フットボールネーション 7 (ビッグコミックス)
 
帯の「サッカーの「常識」を覆す!!"DFは○○するな!!"」が気になったので、買ってみました。

今巻の内容

ざっくりした流れ

試合は3試合収録。
・天皇杯 4回戦 バコレータ高知ー東京クルセイド 戦
・トレーニングマッチ(TM) 東京クルセイドー湘南ウェイブズ 戦
・天皇杯 準々決勝 東京クルセイドー愛知SC 戦 途中まで

マンガ的演出よりリアリティ重視の絵?

一般的なスポーツマンガ的演出(集中線、擬音、選手の汗がページいっぱいに広がるような、「スピード感」「迫力」「躍動感」など)は控えめ。
 
代わりに、まるで美術のモデルのような、細部にこだわった選手の体勢を描いたシーンが大半。
 
「リアルなサッカー選手の動き」に重点を置いた絵なのでしょうか。

Jリーグにも詳しい著者

そんな雰囲気が伺えるシーンが多数。
・ゴール裏のサポーターの会話がリアリティ満載(ちょっと方言が強すぎる気もするけど)。
 ・「ちっくとプレッシャーかけられるとーーーずるずるとキーパーまで戻すいういつものパターンよねや。

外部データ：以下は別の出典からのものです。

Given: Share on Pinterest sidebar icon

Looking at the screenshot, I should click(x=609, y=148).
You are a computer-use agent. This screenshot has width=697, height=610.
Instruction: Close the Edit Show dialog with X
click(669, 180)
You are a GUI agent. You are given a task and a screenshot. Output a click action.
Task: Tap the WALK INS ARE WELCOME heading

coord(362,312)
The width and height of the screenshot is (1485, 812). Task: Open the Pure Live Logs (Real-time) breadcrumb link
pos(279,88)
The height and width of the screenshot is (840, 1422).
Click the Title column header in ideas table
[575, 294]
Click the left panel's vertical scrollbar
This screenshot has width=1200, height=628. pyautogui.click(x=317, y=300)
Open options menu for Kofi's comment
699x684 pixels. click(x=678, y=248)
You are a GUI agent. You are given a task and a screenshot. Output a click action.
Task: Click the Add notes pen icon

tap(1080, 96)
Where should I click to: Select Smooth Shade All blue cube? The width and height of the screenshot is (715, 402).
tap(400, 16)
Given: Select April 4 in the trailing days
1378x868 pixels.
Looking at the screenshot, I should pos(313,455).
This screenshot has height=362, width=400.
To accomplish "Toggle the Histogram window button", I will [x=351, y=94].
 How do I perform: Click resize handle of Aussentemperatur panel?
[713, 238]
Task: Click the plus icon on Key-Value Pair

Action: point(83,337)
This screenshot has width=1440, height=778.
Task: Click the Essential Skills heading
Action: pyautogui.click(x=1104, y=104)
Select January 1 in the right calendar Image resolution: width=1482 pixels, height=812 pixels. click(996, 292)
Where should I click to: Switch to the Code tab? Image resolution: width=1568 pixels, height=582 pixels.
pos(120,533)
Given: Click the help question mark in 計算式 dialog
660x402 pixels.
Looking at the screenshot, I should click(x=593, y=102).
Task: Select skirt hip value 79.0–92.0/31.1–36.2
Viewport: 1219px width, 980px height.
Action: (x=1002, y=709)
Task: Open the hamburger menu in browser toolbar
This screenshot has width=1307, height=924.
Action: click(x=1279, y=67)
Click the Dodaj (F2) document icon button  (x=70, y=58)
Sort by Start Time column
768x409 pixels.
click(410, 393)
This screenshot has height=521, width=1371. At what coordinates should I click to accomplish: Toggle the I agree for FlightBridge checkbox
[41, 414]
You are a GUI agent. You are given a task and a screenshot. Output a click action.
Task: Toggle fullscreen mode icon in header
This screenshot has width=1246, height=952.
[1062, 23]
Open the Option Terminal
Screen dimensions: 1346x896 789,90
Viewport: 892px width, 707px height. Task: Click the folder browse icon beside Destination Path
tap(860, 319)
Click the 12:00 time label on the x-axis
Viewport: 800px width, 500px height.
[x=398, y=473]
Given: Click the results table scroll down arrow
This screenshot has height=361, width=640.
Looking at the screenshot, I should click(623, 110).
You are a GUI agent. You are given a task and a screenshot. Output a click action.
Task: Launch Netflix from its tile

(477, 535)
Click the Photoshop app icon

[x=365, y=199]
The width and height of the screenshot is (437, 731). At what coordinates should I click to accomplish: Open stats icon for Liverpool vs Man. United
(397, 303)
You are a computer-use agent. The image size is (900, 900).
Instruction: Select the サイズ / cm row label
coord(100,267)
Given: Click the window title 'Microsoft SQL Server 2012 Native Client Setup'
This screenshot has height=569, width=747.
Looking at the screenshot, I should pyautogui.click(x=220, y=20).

」
 ・地元の高校の選手とユース上がりを増やさないといけない、天皇杯は罰ゲーム、ボコると空気読めと言われる、負ければ"プギャー"って笑われる、ベスメン規定は天皇杯だで大丈夫だ、・・など。
・選手の心の声がとってもありそう。
 「このシーズン終わったら監督クビだろうなぁ・・」「ちょっとパスミスしただけで、サポーター怖いしなどなど・・。
 選手はこんな風に考えてるのかな。。選手も人間とはいえ、夢が壊れる(;・∀・)
 
・2ページ見開きで味の素スタジアムが描かれたシーンは凄かった。
 書き込まれた座席、青い空、白い雲、「東京にこんな異次元空間があったんだー!!」と感嘆の声を上げる少女。
 このページを多くの人に見てもらって、日常と異次元空間を行き来するという幸せな生活を体験してもらいたい。

「自分たちのサッカー」

No.56(注:56話)のタイトル「自分たちのサッカー」
 
これは劣勢時、困った時に使うケースが目立ちますね。
「自分たちは間違ってない!大丈夫だ!」と自分に言い聞かせるように。
困ったときに原点に返る場所なら、そこから再びやり直せるなら、悪くない言葉なんですが。
 
作中の使われ方は、なんだか、2014ブラジルW杯の日本代表を皮肉ってる気もしました(;・∀・)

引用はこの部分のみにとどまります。